Search code examples
c++boost-spirit

Boost Spirit parsing XML like grammar


I've got the following piece of code I want to modify fix, but I am totally new to boost-spirit. I know RE's but not how to exactly do them in spirit.

This is the parser.

Parser() : Parser::base_type(root)
{
    braces  = lit('{') >> *(iso8859_1::space) >> lit('}');
    str     = lexeme[lit('"') >> raw[*(~iso8859_1::char_('"'))] >> lit('"')];
    tolleaf = raw[+(~iso8859_1::char_("\"{}= \t\r\n"))];
    leaf    = raw[+(iso8859_1::alnum | iso8859_1::char_("-._:"))];
    taglist = lit('{') >> omit[*(iso8859_1::space)] >> lexeme[( ( str | skip[tolleaf] ) % *(iso8859_1::space) )] >> omit[*(iso8859_1::space)] >> lit('}');
    object  = raw[lit('{') >> *(root) >> *(iso8859_1::space) >> lit('}')];
    objlist = raw[lit('{') >> *( *(iso8859_1::space) >> object[&pushObj] ) >> *(iso8859_1::space) >> lit('}')];
    assign  = raw[(*(iso8859_1::space) >> ( leaf[&setLHS] | str[&setLHS]) >> *(iso8859_1::space) >> lit('=')
        >> *(iso8859_1::space) 
        >> ( leaf[&setRHSleaf] | str[&setRHSleaf] | taglist[&setRHStaglist] | objlist[&setRHSobjlist] | object[&setRHSobject] ) 
        >> *(iso8859_1::space))];
    root    = +(assign | braces);

    str.name("str");
    leaf.name("leaf");
    taglist.name("taglist");
    object.name("object");
    objlist.name("objlist");
    assign.name("assign");
    braces.name("braces");
    root.name("root");

}

And this is the format I'm trying to parse:

employees=
{
{
    province_pop_id=
    {
    province_id=1
    index=0
    type=9
    }
    count=1750
}

{
    province_pop_id=
    {
    province_id=1
    index=1
    type=9
    }
    count=34
}
}

The problem is the double {{. If I just have a

blahblah=
{
    value=
    {
        2
    }
}

it works fine.

I know that this

 objlist = raw[lit('{') >> *( *(iso8859_1::space) >> object[&pushObj] ) >> *(iso8859_1::space) >> lit('}')];

has to be changed, but I'm not sure how.


Solution

  • So, just to show you what I meant, I've cleaned up the grammar.

    See it Live on Coliru

    Parser() : Parser::base_type(root)
    {
        using namespace qi::iso8859_1;
    
        braces  = 
            '{' >> qi::eps >> '}'
            ;
        str     = qi::lexeme [
                 '"'
              >> *~char_('"')

TASK STATEMENT
Reproduce word for word the portion of the Boost Spirit thread that begins at the words "it works fine." and stops after the words "up the grammar.".

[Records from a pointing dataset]
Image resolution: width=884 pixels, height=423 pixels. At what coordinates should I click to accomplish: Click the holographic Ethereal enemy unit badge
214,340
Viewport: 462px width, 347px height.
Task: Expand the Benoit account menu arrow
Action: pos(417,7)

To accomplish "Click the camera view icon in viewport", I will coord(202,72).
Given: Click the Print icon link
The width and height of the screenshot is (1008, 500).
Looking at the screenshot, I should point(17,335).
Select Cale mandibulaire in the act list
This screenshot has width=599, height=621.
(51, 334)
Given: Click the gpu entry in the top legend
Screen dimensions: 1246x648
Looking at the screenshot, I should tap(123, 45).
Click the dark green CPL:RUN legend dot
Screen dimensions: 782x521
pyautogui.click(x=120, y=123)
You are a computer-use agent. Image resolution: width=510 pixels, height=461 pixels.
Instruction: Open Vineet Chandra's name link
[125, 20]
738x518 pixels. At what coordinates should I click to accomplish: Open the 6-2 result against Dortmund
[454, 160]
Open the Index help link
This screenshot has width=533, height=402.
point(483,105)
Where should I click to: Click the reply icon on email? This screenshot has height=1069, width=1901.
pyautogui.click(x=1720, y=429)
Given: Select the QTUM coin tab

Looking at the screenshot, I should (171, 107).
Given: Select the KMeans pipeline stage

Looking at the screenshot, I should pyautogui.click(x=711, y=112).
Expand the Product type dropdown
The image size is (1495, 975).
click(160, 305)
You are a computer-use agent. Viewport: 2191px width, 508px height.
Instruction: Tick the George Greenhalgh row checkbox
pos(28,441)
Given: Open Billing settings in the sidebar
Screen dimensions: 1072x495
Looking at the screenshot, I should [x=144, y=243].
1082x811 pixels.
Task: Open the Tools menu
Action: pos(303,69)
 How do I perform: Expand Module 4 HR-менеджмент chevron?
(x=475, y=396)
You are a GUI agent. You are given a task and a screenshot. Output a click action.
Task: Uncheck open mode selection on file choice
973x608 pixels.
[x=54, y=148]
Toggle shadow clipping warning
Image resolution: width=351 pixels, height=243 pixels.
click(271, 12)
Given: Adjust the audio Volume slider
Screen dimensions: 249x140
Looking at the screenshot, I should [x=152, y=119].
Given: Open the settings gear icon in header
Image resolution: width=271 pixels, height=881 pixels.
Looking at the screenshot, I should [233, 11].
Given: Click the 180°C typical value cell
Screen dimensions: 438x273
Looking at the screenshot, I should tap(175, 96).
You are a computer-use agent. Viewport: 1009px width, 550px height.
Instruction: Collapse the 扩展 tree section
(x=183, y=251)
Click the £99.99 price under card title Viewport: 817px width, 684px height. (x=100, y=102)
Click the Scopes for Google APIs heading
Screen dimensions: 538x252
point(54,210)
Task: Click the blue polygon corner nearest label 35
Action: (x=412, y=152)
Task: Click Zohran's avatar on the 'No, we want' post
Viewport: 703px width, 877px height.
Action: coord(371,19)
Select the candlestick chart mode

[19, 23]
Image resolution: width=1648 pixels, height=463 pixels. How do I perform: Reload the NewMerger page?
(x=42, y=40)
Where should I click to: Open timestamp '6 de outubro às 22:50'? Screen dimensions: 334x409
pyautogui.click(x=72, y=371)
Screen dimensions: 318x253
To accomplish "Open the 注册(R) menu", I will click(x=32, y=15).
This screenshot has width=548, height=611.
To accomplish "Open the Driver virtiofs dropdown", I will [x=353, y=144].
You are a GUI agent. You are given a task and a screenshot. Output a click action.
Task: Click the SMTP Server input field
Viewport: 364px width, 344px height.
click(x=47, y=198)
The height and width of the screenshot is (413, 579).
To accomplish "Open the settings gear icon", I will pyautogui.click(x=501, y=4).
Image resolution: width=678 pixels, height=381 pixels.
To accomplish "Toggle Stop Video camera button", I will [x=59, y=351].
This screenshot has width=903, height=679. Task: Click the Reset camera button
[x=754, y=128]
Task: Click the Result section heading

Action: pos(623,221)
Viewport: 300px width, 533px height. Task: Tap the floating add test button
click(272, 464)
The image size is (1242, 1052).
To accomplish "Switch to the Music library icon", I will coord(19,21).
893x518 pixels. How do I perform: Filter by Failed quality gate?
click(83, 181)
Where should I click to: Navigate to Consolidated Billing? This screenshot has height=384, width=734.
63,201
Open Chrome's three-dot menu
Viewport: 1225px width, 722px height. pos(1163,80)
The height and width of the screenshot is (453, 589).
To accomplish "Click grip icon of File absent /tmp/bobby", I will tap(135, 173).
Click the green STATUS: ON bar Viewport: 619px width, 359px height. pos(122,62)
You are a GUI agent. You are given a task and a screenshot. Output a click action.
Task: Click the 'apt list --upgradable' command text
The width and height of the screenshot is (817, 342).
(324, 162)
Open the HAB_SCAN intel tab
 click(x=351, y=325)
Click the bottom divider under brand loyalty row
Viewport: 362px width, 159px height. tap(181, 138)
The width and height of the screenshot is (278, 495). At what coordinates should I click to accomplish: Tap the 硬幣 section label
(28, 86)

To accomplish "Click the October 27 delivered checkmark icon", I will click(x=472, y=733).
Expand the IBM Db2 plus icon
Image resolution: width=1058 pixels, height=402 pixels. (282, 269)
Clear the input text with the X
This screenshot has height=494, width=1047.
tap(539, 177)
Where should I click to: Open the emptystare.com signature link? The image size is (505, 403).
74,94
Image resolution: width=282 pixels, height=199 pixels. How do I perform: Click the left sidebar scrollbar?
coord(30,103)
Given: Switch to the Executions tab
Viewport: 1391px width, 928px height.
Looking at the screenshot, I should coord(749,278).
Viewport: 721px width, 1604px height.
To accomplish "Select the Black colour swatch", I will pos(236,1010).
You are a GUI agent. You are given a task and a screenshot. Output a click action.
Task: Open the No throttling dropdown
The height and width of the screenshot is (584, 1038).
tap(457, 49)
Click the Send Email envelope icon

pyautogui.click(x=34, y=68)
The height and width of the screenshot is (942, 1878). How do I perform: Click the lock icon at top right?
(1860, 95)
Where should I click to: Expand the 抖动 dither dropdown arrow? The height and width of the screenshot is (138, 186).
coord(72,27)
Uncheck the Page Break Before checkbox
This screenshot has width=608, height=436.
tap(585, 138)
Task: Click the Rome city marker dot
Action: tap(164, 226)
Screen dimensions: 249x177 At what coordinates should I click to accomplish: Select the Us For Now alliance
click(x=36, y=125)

SOLVED PROBLEM
it works fine.

I know that this

 objlist = raw[lit('{') >> *( *(iso8859_1::space) >> object[&pushObj] ) >> *(iso8859_1::space) >> lit('}')];

has to be changed, but I'm not sure how.


Solution

  • So, just to show you what I meant, I've cleaned up the grammar.